2026年2月5日、Google は「2026年2月 Discover コア アップデート」のリリースを開始しました 。
今回の更新は、これまでのウェブ検索全体を対象としたものとは異なり、Google Discover(スマホの Google アプリ等に表示されるパーソナライズされたフィード)のシステムに特化した初めての「コア アップデート」として位置づけられています。
このアップデートにより、ユーザーにとって「より役立ち、信頼できる情報」が届きやすくなるよう評価基準が調整されます。本記事では、主な変更点と運営者がとるべき対策を整理します。
2026年2月 Google Discover コア アップデートで変わる「3つの柱」
Google の公式発表およびJohn Mueller、Glenn Gabe、Lily Ray、Joseph Masなどの専門家による分析では、以下の 3 点が大きな変更点として挙げられています。
地域の情報を優先(ローカル関連性の強化)
ユーザーが住んでいる国や地域のウェブサイトからのコンテンツが、より優先的に表示されるようになります 。
- 影響:
たとえば、米国のユーザーには米国のメディアが、日本のユーザーには国内のサイトが優先的に表示されます。これにより、他国をターゲットにしていた国際的なサイトは露出が減少する可能性があります 。 - 狙い:
ユーザーの生活圏に関連する、より実用的で身近な情報を届けるためです 。
「釣りタイトル」の削減(誠実さ重視)
過剰に好奇心を煽る「クリックベイト」や、ショッキングな画像でクリックを誘う「センセーショナルな内容」の露出が抑制されます。
- 対象:
タイトルが記事の内容を正確に反映していないものや、怒りや不安を過度に煽る手法、誤解を招くスニペットなどが含まれます。 - 狙い:
ユーザー体験を損なう「煽り記事」を減らし、誠実な情報提供を評価するためです 。
「トピックごとの専門性」を評価
サイト全体としての評価だけでなく、「その話題についてどれだけ深く、継続的に発信しているか」をトピック単位で評価します 。
- 仕組み:
たとえば、地方ニュースサイトが「園芸」に関する優れたセクションを持っていれば、その分野の専門家として認定され、Discover に表示されやすくなります 。 - 注意:
トレンドを追って 1 回だけ書いたような浅い記事は、専門性が低いと判断される可能性が高まります 。
運営者が今すぐ確認すべき技術的ポイント
Discover での露出を維持・向上させるためには、以下の技術的な要件を満たすことが推奨されます。
- 画像の高画質化:
記事のメイン画像は「幅 1,200 ピクセル以上」とし、Google が大きなプレビューを表示できるようmax-image-preview:large設定を有効にする必要があります。 - ページの表示速度(INP):
2026 年の基準では、ユーザーの操作に対する応答速度(INP)が「200ミリ秒以内」であることが良好な指標とされます 。

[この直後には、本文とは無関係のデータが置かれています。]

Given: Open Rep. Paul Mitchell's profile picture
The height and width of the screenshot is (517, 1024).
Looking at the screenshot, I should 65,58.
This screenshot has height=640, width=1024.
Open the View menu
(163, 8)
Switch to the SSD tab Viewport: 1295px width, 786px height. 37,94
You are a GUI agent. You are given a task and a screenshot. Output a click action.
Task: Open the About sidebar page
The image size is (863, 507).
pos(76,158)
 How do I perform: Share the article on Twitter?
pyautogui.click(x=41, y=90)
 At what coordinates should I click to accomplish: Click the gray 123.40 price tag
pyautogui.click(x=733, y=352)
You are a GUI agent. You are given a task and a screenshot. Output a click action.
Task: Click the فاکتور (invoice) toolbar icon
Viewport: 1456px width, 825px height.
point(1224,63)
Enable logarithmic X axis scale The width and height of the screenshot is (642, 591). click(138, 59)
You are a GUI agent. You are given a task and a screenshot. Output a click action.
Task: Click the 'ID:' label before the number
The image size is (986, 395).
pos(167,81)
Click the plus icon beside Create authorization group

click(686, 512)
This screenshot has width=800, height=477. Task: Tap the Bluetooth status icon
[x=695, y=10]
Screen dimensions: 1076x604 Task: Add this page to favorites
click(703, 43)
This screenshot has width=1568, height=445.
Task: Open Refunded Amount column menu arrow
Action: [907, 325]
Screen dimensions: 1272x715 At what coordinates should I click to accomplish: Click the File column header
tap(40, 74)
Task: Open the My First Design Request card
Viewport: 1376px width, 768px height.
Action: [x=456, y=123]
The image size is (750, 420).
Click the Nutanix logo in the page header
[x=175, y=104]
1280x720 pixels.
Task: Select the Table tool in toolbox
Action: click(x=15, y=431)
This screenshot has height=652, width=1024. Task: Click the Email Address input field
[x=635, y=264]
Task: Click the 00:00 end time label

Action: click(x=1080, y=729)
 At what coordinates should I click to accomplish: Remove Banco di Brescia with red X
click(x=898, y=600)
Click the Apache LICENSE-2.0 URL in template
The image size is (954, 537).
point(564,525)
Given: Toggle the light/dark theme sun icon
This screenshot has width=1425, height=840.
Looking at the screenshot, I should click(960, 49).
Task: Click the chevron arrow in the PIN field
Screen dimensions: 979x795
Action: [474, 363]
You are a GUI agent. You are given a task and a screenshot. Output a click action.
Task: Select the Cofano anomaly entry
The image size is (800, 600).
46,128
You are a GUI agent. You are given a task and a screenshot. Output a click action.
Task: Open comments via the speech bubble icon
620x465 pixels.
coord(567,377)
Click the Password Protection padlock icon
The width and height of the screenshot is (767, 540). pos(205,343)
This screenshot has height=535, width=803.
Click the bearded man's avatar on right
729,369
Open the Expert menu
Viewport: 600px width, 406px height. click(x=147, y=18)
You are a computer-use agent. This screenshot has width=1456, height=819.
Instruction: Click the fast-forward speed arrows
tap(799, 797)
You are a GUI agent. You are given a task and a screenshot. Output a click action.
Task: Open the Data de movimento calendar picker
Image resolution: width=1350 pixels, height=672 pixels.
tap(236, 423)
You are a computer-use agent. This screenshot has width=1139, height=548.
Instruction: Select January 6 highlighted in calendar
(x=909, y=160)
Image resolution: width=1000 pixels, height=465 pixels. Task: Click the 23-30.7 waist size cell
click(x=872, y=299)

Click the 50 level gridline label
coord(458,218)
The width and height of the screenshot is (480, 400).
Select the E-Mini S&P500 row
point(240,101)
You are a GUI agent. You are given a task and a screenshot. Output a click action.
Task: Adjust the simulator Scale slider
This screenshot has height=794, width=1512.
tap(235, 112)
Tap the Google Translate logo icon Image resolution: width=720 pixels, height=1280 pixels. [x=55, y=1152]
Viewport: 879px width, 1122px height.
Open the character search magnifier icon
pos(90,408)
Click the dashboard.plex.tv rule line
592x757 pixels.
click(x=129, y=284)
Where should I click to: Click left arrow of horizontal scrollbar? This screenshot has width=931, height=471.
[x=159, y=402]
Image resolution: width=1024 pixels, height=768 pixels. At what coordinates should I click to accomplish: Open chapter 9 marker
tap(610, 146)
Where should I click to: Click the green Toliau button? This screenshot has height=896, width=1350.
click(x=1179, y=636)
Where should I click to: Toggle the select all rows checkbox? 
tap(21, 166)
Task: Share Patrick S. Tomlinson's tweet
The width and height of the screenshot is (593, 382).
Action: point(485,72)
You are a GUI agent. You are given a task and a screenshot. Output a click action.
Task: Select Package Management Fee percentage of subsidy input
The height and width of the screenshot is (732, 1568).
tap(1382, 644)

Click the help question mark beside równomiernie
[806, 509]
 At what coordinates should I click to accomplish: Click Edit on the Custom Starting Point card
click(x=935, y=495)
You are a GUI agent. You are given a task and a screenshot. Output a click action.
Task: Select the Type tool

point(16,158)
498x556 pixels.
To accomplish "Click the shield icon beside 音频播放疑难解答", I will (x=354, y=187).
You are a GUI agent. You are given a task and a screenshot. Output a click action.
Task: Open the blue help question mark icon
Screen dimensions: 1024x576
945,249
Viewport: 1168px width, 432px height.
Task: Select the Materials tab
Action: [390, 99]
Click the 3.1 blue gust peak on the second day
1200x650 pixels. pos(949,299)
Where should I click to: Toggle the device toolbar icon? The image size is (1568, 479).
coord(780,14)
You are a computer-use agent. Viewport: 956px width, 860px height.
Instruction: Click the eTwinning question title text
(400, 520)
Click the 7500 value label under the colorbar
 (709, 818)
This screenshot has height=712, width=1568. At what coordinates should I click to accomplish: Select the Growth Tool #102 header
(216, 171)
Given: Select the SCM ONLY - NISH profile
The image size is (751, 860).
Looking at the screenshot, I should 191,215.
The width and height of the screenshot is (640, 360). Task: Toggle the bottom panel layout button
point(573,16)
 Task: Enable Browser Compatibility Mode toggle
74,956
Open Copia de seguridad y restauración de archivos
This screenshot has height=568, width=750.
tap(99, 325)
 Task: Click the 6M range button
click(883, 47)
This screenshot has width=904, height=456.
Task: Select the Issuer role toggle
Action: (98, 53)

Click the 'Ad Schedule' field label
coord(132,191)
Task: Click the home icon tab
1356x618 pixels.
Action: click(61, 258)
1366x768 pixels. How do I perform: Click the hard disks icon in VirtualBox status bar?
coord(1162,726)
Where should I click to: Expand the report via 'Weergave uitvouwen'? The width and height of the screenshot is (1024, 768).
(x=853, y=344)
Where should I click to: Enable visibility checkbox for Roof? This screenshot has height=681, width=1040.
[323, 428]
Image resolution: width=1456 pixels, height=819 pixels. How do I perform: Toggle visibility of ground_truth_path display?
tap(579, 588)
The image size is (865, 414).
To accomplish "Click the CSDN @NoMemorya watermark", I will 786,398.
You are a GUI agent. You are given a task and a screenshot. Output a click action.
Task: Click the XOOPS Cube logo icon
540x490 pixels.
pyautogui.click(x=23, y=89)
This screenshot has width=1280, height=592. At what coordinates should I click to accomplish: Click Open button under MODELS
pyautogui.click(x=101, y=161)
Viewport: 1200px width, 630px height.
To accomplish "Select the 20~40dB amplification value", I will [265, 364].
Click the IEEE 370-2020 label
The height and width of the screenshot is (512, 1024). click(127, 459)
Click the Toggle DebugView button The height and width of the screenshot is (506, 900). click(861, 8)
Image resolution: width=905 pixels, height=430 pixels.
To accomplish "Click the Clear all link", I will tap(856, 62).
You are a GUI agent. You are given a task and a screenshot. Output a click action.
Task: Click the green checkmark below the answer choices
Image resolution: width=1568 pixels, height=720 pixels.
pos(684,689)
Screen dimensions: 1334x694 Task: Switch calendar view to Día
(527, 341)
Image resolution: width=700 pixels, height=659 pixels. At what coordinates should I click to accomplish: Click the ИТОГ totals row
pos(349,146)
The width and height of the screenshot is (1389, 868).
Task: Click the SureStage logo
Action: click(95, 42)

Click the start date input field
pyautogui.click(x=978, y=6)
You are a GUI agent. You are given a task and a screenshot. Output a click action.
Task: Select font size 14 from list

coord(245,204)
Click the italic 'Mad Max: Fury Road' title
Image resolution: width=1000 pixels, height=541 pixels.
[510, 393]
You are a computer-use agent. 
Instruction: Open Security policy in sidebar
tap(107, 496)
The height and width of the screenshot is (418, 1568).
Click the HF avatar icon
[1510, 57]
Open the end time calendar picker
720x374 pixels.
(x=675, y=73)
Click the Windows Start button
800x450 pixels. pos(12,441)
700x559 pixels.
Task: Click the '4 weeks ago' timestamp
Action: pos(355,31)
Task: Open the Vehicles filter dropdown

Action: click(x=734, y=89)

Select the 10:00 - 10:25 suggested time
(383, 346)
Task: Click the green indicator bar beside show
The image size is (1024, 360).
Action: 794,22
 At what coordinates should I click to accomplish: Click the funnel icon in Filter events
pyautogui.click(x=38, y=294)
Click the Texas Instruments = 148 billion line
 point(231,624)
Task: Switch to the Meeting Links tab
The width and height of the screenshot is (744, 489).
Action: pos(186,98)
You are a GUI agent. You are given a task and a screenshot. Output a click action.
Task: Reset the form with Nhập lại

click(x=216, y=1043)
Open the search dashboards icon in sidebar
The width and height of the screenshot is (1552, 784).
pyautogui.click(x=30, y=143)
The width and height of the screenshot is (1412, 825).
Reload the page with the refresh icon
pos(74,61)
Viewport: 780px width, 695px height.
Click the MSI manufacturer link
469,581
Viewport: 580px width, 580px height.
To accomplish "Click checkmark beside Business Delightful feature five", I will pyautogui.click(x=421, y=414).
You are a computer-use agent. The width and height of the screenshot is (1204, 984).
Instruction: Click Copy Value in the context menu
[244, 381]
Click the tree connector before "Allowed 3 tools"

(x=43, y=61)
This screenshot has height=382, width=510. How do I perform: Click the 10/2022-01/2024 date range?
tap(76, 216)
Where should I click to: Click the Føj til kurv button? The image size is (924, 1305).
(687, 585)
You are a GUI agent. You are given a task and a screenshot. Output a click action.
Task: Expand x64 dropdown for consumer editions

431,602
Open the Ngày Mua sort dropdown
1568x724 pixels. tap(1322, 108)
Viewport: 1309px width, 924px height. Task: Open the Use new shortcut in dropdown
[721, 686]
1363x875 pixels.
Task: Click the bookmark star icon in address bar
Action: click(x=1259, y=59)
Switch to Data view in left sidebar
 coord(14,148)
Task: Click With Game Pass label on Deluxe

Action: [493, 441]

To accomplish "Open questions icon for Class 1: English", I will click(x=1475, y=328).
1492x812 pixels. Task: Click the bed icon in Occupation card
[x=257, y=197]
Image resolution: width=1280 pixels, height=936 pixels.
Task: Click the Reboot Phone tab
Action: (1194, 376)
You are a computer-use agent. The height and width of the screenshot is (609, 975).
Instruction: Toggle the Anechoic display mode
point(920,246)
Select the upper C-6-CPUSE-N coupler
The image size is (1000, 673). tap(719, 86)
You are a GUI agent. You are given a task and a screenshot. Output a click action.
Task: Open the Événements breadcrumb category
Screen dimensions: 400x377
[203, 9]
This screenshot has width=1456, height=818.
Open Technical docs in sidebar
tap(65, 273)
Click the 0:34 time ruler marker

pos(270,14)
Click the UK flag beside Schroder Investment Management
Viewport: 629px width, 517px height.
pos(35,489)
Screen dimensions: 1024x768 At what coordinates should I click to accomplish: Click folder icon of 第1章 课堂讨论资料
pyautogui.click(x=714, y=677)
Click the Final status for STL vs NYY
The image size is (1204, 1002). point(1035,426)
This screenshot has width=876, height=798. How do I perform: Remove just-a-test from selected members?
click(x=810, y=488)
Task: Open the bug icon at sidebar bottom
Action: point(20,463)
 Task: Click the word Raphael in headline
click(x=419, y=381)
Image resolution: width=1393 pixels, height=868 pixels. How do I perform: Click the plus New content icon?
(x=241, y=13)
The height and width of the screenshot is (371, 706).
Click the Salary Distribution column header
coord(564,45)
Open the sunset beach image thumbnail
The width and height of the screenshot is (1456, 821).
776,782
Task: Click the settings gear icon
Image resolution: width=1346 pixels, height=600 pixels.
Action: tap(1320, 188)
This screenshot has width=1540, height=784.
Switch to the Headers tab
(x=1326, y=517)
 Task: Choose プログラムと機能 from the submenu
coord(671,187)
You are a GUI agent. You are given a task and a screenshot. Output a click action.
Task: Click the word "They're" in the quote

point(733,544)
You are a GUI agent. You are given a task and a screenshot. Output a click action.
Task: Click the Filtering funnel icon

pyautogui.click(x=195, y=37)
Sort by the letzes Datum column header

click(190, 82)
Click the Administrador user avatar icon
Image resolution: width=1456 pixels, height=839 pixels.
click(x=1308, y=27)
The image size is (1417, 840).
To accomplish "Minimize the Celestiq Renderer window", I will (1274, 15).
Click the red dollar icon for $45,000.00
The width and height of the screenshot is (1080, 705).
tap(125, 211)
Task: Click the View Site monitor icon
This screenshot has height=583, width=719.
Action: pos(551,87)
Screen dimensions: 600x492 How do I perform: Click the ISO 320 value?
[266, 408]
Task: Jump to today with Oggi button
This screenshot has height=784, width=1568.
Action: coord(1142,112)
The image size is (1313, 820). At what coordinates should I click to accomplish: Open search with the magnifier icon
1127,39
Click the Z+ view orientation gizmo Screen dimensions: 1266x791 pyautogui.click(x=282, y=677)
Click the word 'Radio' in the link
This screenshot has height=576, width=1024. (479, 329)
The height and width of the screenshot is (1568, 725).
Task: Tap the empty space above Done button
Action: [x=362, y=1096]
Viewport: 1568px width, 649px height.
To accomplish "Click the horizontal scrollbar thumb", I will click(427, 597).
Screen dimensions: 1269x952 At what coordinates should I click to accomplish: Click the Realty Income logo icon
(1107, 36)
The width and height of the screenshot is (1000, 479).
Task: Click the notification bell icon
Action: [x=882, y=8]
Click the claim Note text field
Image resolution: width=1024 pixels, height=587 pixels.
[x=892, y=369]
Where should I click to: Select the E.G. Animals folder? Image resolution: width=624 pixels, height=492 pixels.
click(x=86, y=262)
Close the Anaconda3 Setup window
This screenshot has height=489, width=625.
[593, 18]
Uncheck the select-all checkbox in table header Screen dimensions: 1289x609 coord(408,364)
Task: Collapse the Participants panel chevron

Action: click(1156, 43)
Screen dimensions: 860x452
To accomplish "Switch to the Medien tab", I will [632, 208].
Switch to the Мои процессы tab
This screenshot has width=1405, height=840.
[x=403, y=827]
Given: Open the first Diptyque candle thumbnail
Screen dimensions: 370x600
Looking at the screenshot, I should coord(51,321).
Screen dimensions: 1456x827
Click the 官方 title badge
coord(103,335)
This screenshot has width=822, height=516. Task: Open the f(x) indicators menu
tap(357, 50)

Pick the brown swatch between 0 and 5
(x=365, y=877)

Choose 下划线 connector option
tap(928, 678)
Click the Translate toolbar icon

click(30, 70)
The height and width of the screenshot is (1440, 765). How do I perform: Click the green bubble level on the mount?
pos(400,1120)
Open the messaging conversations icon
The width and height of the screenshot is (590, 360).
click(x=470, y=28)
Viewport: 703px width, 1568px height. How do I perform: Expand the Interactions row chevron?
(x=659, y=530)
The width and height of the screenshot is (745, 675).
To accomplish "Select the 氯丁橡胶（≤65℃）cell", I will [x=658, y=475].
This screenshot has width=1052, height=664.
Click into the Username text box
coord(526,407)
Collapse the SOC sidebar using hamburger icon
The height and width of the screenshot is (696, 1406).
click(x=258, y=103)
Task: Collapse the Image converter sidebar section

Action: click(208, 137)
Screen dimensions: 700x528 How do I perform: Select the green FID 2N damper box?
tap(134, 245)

300ミリ秒を超えるような遅いサイトは、露出が大幅に減少するリスクがあります 。 - 構造化データの実装:
運営組織(Organization)や執筆者(Author)の情報を Schema.org で正しくタグ付けし、Google が専門性(E-E-A-T)を理解しやすくすることが重要です 。
日本のサイト運営者への影響とアクション
ロールアウトの状況
このアップデートは、まず米国の英語ユーザーを対象に開始され、約 2 週間かけて完了する予定です 。
その後、数ヶ月以内には日本を含む全言語・全地域へと順次拡大されます。
推奨されるアクション
- データのモニタリング:
Google Search Console の「Discover」レポートを定期的に確認し、インプレッションやクリック率の変動を注視しましょう。 - 記事タイトルの監査:
過去の記事で、ユーザーを欺くような「釣りタイトル」になっていないか再確認し、誠実な見出しに修正を検討してください。 - 専門分野の深掘り:
自サイトの強みとなるトピックを特定し、関連する高品質な記事を継続的に公開することで、トピック単位の専門性を構築しましょう 。
まとめ
2026年2月のGoogle Discoverコアアップデートは、パブリッシャーに「基本に立ち返ること」を求めています。
クリック目的の小手先のテクニックや、AIで安易に量産しただけのコンテンツは、Discoverという大規模な配信面では、もう通用しにくくなりました。
このアップデート直後は、一時的に表示や流入が乱れる可能性があります。ですが長い目で見れば、「本当に質の高い情報が、それを必要とするユーザーに届く」という、Discover本来の目的に近づけるための変更だといえます。
だからこそパブリッシャーは、アルゴリズムを恐れるよりも、Googleが示した“価値の基準”に合わせて戦略を見直すことが重要です。
信頼できる情報を丁寧に届け、機械的ではない“人間らしい”読み心地の体験をつくる方向へ、コンテンツをアップグレードしていく必要があります。